Thursday, May 10, 2012

Innovating Innovation: Why Government-Sponsored Innovation Grants Are a Poor Remedy for What Ails Us


Earlier this week, Health and Human Services (HHS) Secretary Kathleen Sebelius announced the first recipients of the Health Care Innovation awards. Made possible by the Affordable Care Act, the awards will support 26 projects that propose to save money, deliver high-quality medical care and enhance the health-care workforce. HHS announced that it expects to reduce health spending by $254 million over the next 3 years through these awards totaling $122.6 million.

The successful proposals seek to deliver a wide range of improvements to our health-care system by way of lower costs, improved outcomes, or greater access to care.
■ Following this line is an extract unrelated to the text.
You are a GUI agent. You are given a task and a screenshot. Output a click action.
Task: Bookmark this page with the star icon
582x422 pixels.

HHS Secretary Sebeliius rightfully stated, “We can’t wait to support innovative projects that will save money and make our health care system stronger.”
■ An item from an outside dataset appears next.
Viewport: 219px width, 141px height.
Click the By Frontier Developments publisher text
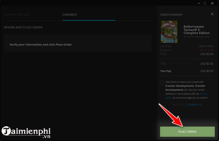click(x=196, y=37)
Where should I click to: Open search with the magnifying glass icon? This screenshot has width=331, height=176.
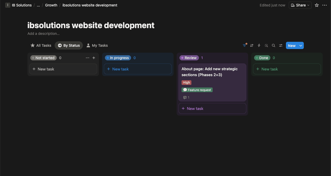pos(273,45)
All of which leaves me wondering --Why have we been waiting at all? After all, we Americans spend enormous sums to maintain our mediocre health status. Health care is a “house on fire” when it comes to the need for innovation. If we are to believe the ROIs on each of the initiatives, someone, somewhere, should have had a financial interest in seeing these changes implemented long before HHS came forward. The question, then, is: Why didn’t this happen earlier?

My quick read of the proposed “innovations” doesn’t reveal anything really innovative. Rather, it’s a list of projects that fall outside the mainstream of what the current system will pay for. Moreover, the payers, led by Medicare and Medicaid, are interested in paying only for the absolute minimum for care, preferably somewhere south of the marginal cost of providing the service. To innovate, you must have the resources and flexibility to do so. Sadly, our health-care programs provide little of either.

Innovation requires nurturing to take root and produce fruit. It also requires an outsized reward attached to the risk of abject failure that often accompanies true innovation.

In a government-led, health- care system risk taking is not rewarded. Therefore, we should come to expect that what comes to pass for innovation is merely a half-step outside the established mainstream of how health care is practiced and paid for under the current system.

Innovators gravitate to problems in need of solutions. We certainly have these in health care. What we don’t have is a financial model that rewards spontaneous innovation. The most important innovation the government can sponsor is to change how it pays for care. We need innovation that is not dependent on government funding.